Section 4. Section 35-14-705, MCA, is amended to read:
"35-14-705. Notice of meeting. (1) A corporation shall notify shareholders of the date, time, and place, if any, of each annual and special shareholders' meeting no fewer than 10 or more than 60 days before the meeting date. If the board of directors has authorized participation by means of remote communication pursuant to 35-14-709 for holders of any class or series of shares, the notice to the holders of that class or series of shares must describe the means of remote communication to be used. The notice must include the record date for determining the shareholders entitled to vote at the meeting if that date is different from the record date for determining shareholders entitled to notice of the meeting. Unless this chapter or the articles of incorporation require otherwise, the corporation is required to give notice only to shareholders entitled to vote at the meeting as of the record date for determining the shareholders entitled to notice of the meeting.

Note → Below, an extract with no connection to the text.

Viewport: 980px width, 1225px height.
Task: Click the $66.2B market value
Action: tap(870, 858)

(2) Unless this chapter or the articles of incorporation require otherwise, the notice of an annual meeting of shareholders need not include a description of the purpose or purposes for which the meeting is called.
(3) Notice of a special meeting of shareholders must include a description of the purpose or purposes for which the meeting is called.

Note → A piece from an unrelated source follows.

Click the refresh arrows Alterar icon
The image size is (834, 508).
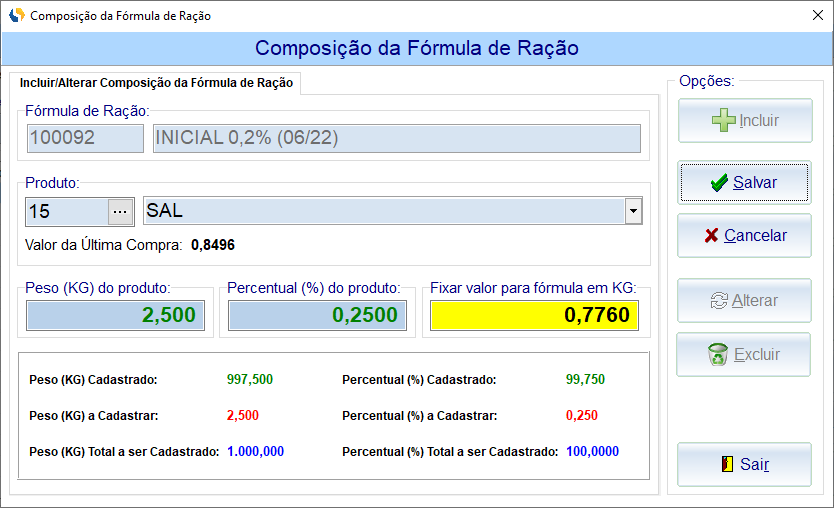coord(718,300)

(4) If not otherwise fixed under 35-14-703 or 35-14-707, the record date for determining shareholders entitled to notice of and to vote at an annual or special shareholders' meeting is the day before the first notice is delivered to shareholders.
(5) Unless the bylaws require otherwise, if an annual or special shareholders' meeting is adjourned to a different date, time, or place, if any, notice need not be given of the new date, time, or place, if any, if the new date, time, or place, if any, is announced at the meeting before adjournment. If a new record date for the adjourned meeting is or must be fixed under 35-14-707, however, notice of the adjourned meeting must be given under this section to shareholders entitled to vote at the adjourned meeting as of the record date fixed for notice of the adjourned meeting."

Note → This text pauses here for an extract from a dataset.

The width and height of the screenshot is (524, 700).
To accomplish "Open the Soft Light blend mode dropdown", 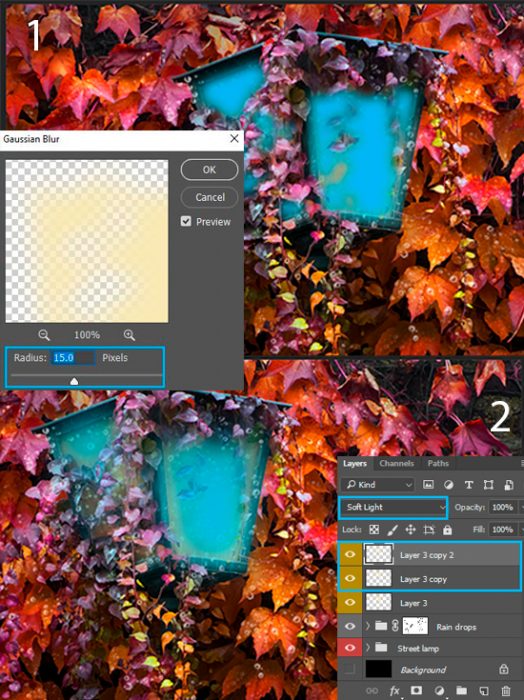I will [393, 507].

Section 5. Section 35-14-709, MCA, is amended to read:
"35-14-709. Remote participation -- shareholder's meetings. (1) Shareholders of any class or series of shares may participate in any meeting of shareholders by means of remote communication to the extent the board of directors authorizes the participation for that class or series. Participation as a shareholder by means of remote communication is subject to guidelines and procedures the board of directors adopts and must be in conformity with subsection (2).
(2) Shareholders participating in a shareholders' meeting by means of remote communication are considered present and may vote at the meeting if the corporation has implemented reasonable measures:
(a) to verify that each person participating remotely as a shareholder is a shareholder; and
(b) to provide those shareholders a reasonable opportunity to participate in the meeting and to vote on matters submitted to the shareholders, including an opportunity to communicate and to read or hear the proceedings of the meeting substantially concurrently with the proceedings.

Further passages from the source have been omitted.